2.2 Sampling

The elevation gradient included in the sampling sites covers the main distribution ranges of each bark beetle species: 1500–2000 m a.s.l. for D. frontalis and 2000–2500 m a.s.l. for D. mexicanus [8,51]. A total of 147 sampling sites were established on 24 altitudinal gradients. The lowest and highest elevation at which traps were placed was 1342 and 3611 m a.s.l., respectively. Each altitudinal transect had between 4 and 10 traps, placed sequentially every 100 m of altitudinal change (see S01 to S11 Tables in S1 File for details). The length of the altitudinal transects also aimed to cover the full natural altitudinal distribution of the most economically and/or ecologically important pine species in each studied region.

For example, in the case of the State of Michoacán, two transects were placed to cover the natural altitudinal distribution of Pinus pseudostrobus Lind., the most economically and ecologically important pine species of the Mexican Transvolcanic Belt in that State. On each of those two transects, eight trapping sites were placed, covering an altitudinal range of 700 m of elevational difference. The slope of the transects are illustrated for two states with zoom panels in Fig 1.

At each of the 147 sampling sites, 12-unit Lindgren funnel traps were placed and baited with a mixture of frontalin, racemic endo-brevicomin and turpentine from Synergy Semiochemicals Corporation, Canada. Release devices for each semiochemical were as follows: frontalin was dispensed from an Eppendorf tube inside of a plastic sachet (release rate 12 mg / day, chemical purity racemic); endo-brevicomin was dispensed from a flexlure (release rate 0.15 mg/ day, chemical purity racemic); and turpentine was dispensed from a single sealed plastic bag (8 × 19 cm) (release rate 3.6 g / day, chemical purity 70:30 mixture of alpha- and beta-pinene). Semiochemicals were replaced every 45 days in the field. Each Lindgren trap had a collecting cup filled with antifreeze solution (PRESTONA AF EX composed mainly of ethylene glycol) to preserve the beetles [66].

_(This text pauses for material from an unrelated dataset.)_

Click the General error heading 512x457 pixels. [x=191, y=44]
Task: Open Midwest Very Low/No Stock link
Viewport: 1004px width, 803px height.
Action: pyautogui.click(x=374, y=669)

Every two weeks traps were visited, antifreeze was replaced, and trapped insects were collected and stored in 70% ethanol. Insect trapping started on March 1^st, 2015, and ended for most of the states on March 30^th, 2017, for a collection period of two full years. However, some transects in the following states had to end observations earlier: Michoacán (March 30^th 2016, although climate was recorded until March 2017), Chiapas (December 30^th 2016), Mexico State (November 15^th 2016), and Hidalgo (30^th December 2016). Thus the total abundance of trapped insects was estimated separately for each of the two years analyzed, by obtaining the sum of insects trapped by insect species per each trap for each year, where the operative definition of year was as follows. Hereafter, we refer to the “year 2015” as March 1^st 2015 to February 28^th 2016, and “year 2016” as March 1^st 2016 to February 28^th 2017. In Michoacán and Chiapas, only “year 2015” was considered. Referring to the “year” as March through February of the following year corresponds more closely to the actual seasons of ecological activity in Mexican pine and pine-oak temperate forests than the calendar year. The warm dry season occurs from March through May, the rainy season from June to October, and the cold dry season from November to February. Seasonal and annual climate estimates were calculated for these periods. Our operative definition of seasons and start and end of year is in general coincidental with the definition of climatic regions of México by Vidal-Zepeda [67], for the corresponding climatic regions of: North, Northeast, Center, Balsas Depression and Oaxaca Valleys and Southeast. In all those regions, in general, March is a month where temperature increases as a transition from colder winter temperatures to the warmer temperatures of Spring and Summer; also, June to October are months that are included in the rainy season of such regions.

All individuals of D. frontalis and D. mexicanus were identified and counted to estimate the abundance of bark beetle flight activity as a proxy of the abundance of those insects. Taxonomical identification was done following Armendáriz-Toledano et al. [7]. Specimens were collected in accordance with all applicable Mexican regulations, and a sample of the specimens from each locality were deposited at the Colección de Insectos of the Facultad de Biología, Universidad Autónoma de Querétaro. Field experiments were approved by the National Science Research Council (CONACYT) and the Comisión Nacional Forestal (CONAFOR) (Permit number CONACYT-CONAFOR-2014-C01-234547) and by the Dirección General de Vida Silvestre SGPA/DGVS/02594/16. Since we did not worked or interviewed people we did not ask for a informed consent.